_Dataset records_.
▶

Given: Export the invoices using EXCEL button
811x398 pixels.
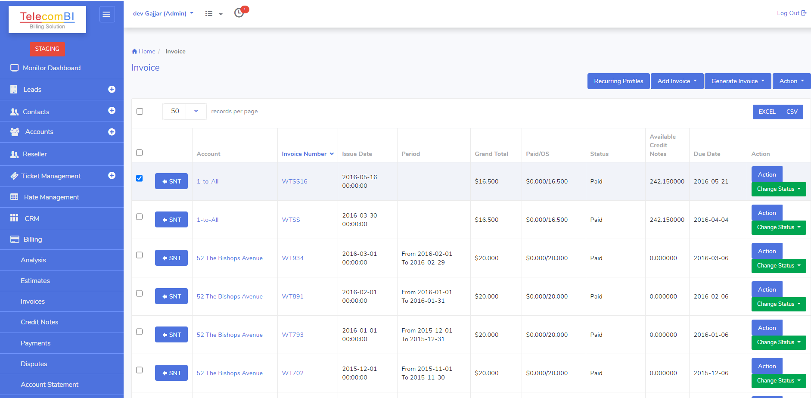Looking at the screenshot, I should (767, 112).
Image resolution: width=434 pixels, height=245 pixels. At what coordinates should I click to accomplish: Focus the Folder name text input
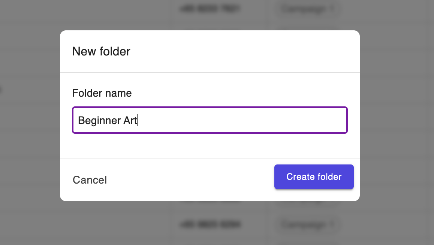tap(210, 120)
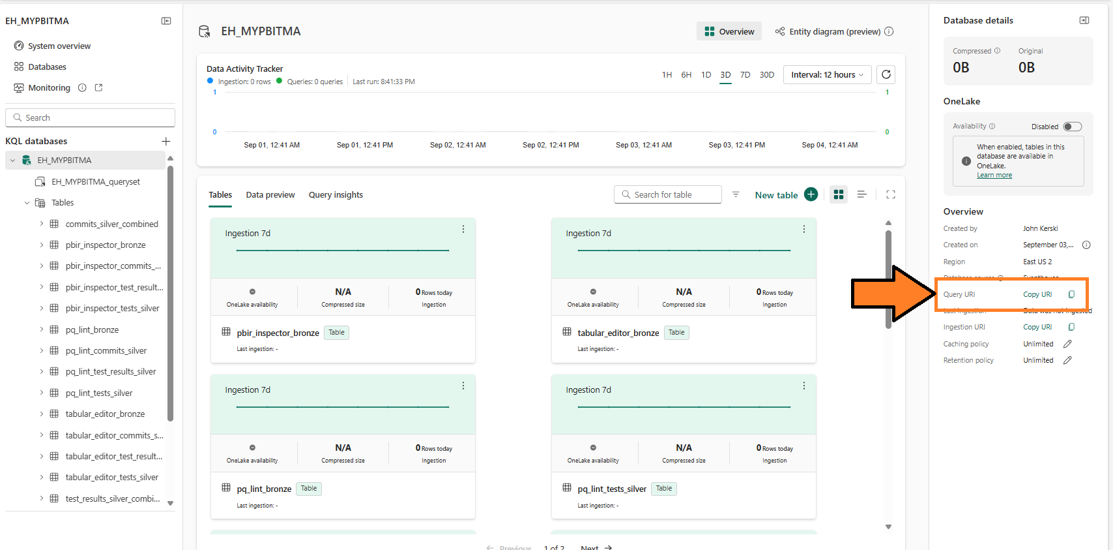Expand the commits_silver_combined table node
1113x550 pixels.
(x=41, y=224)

◀
▶

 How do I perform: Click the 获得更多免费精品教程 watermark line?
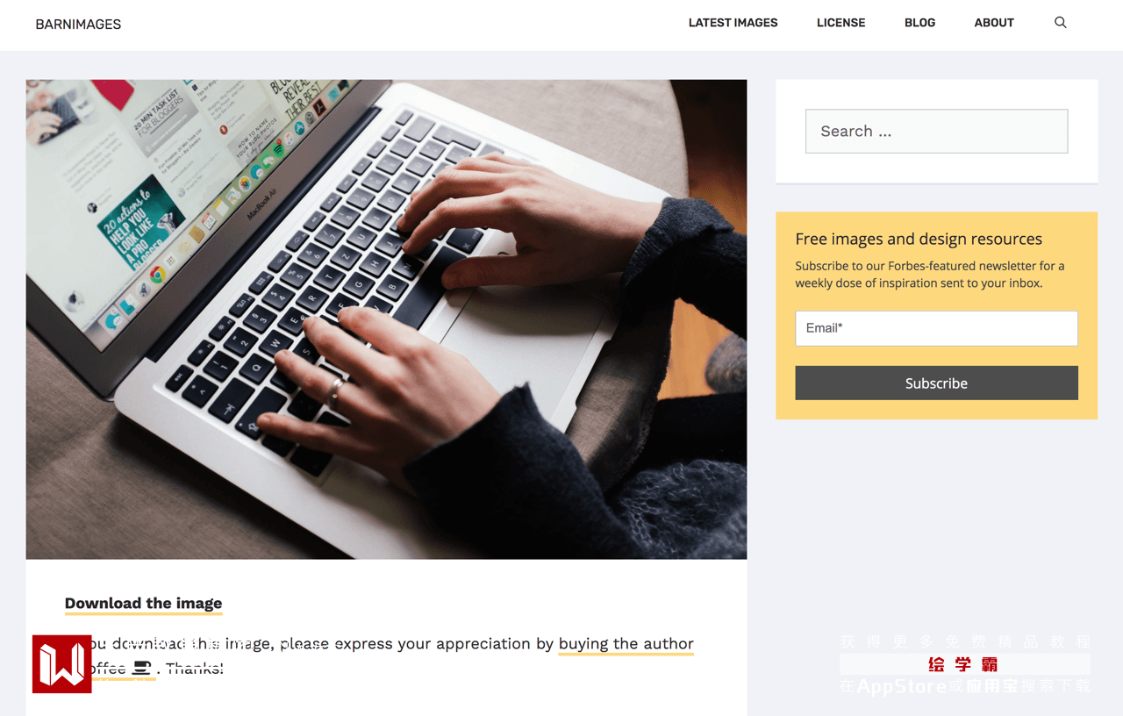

◀
▶

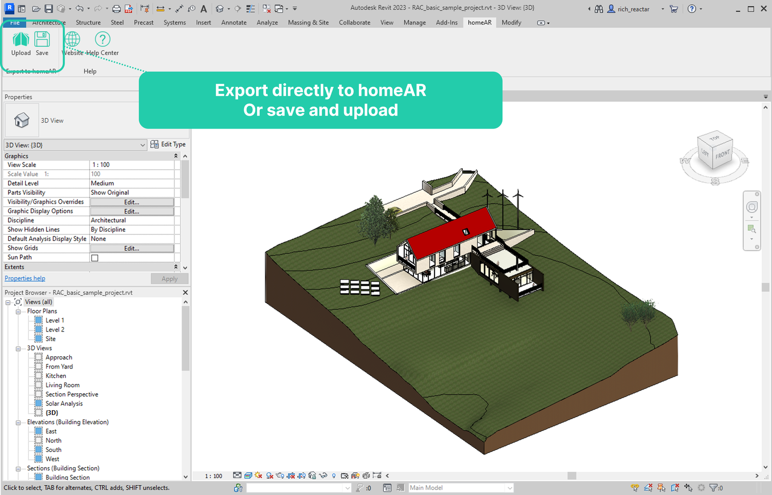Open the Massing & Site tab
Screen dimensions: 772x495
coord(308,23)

◀

_Directions_. Rewrite the records as a numbered list, starting at the line with "Given: Export the invoices using EXCEL button" and continuing up to and including the line with "(x=41, y=224)". Skip any blank lines and leave the pictures out.

_Reply to the task_.
1. Given: Export the invoices using EXCEL button
2. 811x398 pixels.
3. Looking at the screenshot, I should (767, 112).
4. Image resolution: width=434 pixels, height=245 pixels. At what coordinates should I click to accomplish: Focus the Folder name text input
5. tap(210, 120)
6. Expand the commits_silver_combined table node
7. 1113x550 pixels.
8. (x=41, y=224)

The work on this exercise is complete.